### RECORDED INFORMATION
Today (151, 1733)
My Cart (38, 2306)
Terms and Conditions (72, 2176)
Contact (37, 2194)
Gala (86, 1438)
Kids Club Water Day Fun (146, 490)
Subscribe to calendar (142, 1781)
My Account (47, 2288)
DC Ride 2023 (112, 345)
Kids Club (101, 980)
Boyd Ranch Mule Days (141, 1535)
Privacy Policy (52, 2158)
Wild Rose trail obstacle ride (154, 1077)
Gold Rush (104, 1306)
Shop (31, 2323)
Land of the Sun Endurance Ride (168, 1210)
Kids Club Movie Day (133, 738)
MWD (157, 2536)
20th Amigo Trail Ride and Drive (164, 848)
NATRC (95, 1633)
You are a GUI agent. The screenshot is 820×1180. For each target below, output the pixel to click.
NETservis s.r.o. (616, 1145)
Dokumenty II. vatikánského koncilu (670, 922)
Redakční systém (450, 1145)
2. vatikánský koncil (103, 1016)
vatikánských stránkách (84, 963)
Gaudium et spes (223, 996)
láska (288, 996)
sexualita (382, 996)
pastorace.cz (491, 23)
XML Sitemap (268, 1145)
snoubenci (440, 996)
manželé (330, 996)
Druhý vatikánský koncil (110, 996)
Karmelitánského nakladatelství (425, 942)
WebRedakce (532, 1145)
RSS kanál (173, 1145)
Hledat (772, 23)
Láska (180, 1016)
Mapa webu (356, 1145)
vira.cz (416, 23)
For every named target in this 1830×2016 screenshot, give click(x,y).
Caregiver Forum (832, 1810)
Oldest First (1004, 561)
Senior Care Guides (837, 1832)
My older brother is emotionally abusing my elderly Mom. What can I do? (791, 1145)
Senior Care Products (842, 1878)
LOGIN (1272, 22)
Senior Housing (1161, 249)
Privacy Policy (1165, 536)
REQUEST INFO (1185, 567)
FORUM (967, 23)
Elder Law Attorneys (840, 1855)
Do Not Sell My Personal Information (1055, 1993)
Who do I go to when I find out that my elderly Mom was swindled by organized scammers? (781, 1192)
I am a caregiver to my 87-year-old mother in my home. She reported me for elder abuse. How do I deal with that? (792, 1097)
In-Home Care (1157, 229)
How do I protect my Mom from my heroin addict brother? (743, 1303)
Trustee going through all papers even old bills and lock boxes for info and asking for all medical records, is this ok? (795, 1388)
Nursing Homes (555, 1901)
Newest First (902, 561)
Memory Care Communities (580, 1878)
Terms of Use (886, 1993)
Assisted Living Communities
######
**TASK STATEMENT**
Nothing in the data may differ; print all of it exactly as written.

**WRITTEN RESPONSE**
Today (151, 1733)
My Cart (38, 2306)
Terms and Conditions (72, 2176)
Contact (37, 2194)
Gala (86, 1438)
Kids Club Water Day Fun (146, 490)
Subscribe to calendar (142, 1781)
My Account (47, 2288)
DC Ride 2023 (112, 345)
Kids Club (101, 980)
Boyd Ranch Mule Days (141, 1535)
Privacy Policy (52, 2158)
Wild Rose trail obstacle ride (154, 1077)
Gold Rush (104, 1306)
Shop (31, 2323)
Land of the Sun Endurance Ride (168, 1210)
Kids Club Movie Day (133, 738)
MWD (157, 2536)
20th Amigo Trail Ride and Drive (164, 848)
NATRC (95, 1633)
You are a GUI agent. The screenshot is 820×1180. For each target below, output the pixel to click.
NETservis s.r.o. (616, 1145)
Dokumenty II. vatikánského koncilu (670, 922)
Redakční systém (450, 1145)
2. vatikánský koncil (103, 1016)
vatikánských stránkách (84, 963)
Gaudium et spes (223, 996)
láska (288, 996)
sexualita (382, 996)
pastorace.cz (491, 23)
XML Sitemap (268, 1145)
snoubenci (440, 996)
manželé (330, 996)
Druhý vatikánský koncil (110, 996)
Karmelitánského nakladatelství (425, 942)
WebRedakce (532, 1145)
RSS kanál (173, 1145)
Hledat (772, 23)
Láska (180, 1016)
Mapa webu (356, 1145)
vira.cz (416, 23)
For every named target in this 1830×2016 screenshot, give click(x,y).
Caregiver Forum (832, 1810)
Oldest First (1004, 561)
Senior Care Guides (837, 1832)
My older brother is emotionally abusing my elderly Mom. What can I do? (791, 1145)
Senior Care Products (842, 1878)
LOGIN (1272, 22)
Senior Housing (1161, 249)
Privacy Policy (1165, 536)
REQUEST INFO (1185, 567)
FORUM (967, 23)
Elder Law Attorneys (840, 1855)
Do Not Sell My Personal Information (1055, 1993)
Who do I go to when I find out that my elderly Mom was swindled by organized scammers? (781, 1192)
I am a caregiver to my 87-year-old mother in my home. She reported me for elder abuse. How do I deal with that? (792, 1097)
In-Home Care (1157, 229)
How do I protect my Mom from my heroin addict brother? (743, 1303)
Trustee going through all papers even old bills and lock boxes for info and asking for all medical records, is this ok? (795, 1388)
Nursing Homes (555, 1901)
Newest First (902, 561)
Memory Care Communities (580, 1878)
Terms of Use (886, 1993)
Assisted Living Communities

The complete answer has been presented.